Task description:
Write the entries again exactly, with no line missing.

Stored records:
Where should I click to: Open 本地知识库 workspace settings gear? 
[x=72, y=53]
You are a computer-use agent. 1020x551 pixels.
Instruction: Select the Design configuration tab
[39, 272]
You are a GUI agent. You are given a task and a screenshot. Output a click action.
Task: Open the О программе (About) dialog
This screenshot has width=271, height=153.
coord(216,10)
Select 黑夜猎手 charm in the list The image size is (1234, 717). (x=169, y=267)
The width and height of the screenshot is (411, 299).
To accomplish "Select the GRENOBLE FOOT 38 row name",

Answer to the problem:
Where should I click to: Open 本地知识库 workspace settings gear? 
[x=72, y=53]
You are a computer-use agent. 1020x551 pixels.
Instruction: Select the Design configuration tab
[39, 272]
You are a GUI agent. You are given a task and a screenshot. Output a click action.
Task: Open the О программе (About) dialog
This screenshot has width=271, height=153.
coord(216,10)
Select 黑夜猎手 charm in the list The image size is (1234, 717). (x=169, y=267)
The width and height of the screenshot is (411, 299).
To accomplish "Select the GRENOBLE FOOT 38 row name",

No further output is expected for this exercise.